Initially, leaders should invest in generative AI capabilities that help reps better serve the customer. More specifically, the generative AI use cases with the highest ROI are ones that provide reps with context around the customer, product and interaction, as well as guidance on how to best solve the customer's issue. In fact, our recent research shows that reps whose technology provides them with context and guidance tend to perform better than those without these capabilities.
Consider the ability of generative AI to generate next best actions tailored to the customer’s specific circumstance or automating regular rep activities – like call note summarization – to free up rep time to focus more on the customer interaction.
By initially focusing on improving the agent experience and productivity internally, service and support leaders can reap the benefits of generative AI while managing the risks.
Q: Gartner research shows reps were already worried that advances in technology will eliminate their jobs, and we imagine generative AI makes this fear worse. How can customer service and support leaders deal with employees’ concerns?
A: It’s reasonable for customer service employees to be worried about the impact of AI. This worry has an impact - our research shows that when customer service reps worry that technology will replace them, attrition actually gets worse. In fact, reps who are very worried about being replaced by technology are 84% more likely to be actively looking for a new job than those who aren’t worried.

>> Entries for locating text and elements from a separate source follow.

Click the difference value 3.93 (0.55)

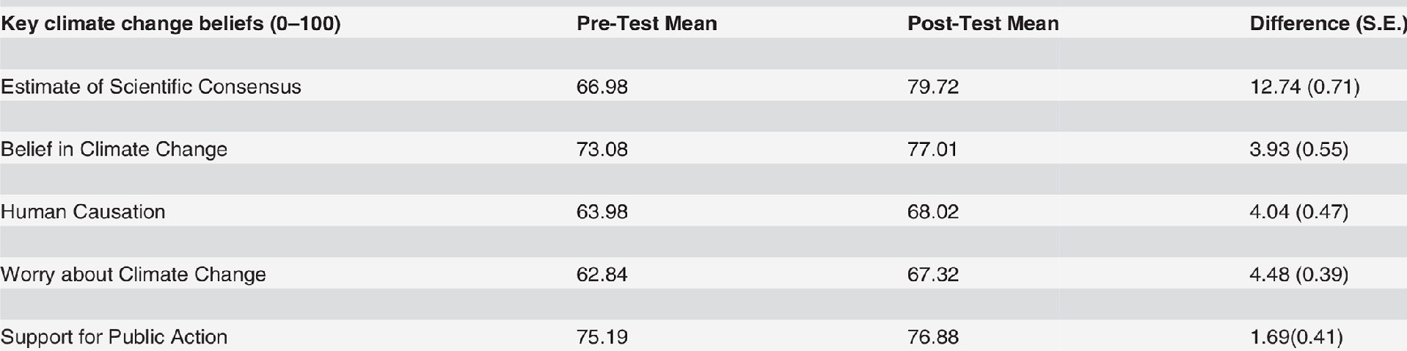pyautogui.click(x=1299, y=149)
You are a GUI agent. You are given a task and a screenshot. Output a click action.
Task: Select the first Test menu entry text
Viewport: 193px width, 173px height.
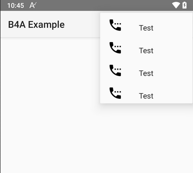click(x=146, y=28)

To assuage fears and stem attrition, customers service and support leaders must set realistic expectations for generative AI’s impact on reps, and transparently communicate the following:
- Plans of the organization to adopt with focus on how generative AI can help reps to be more productive. Detail how the technology will act as an assistant to the agent.
- The impact generative AI adoption will have on certain agent activities, how the role will change as a result, and the new opportunities that will be created to enable generative AI.
- Their plans to future-proof the workforce, which include upskilling and reskilling current employees’ skill sets so the reps can thrive amid the new technology adoption.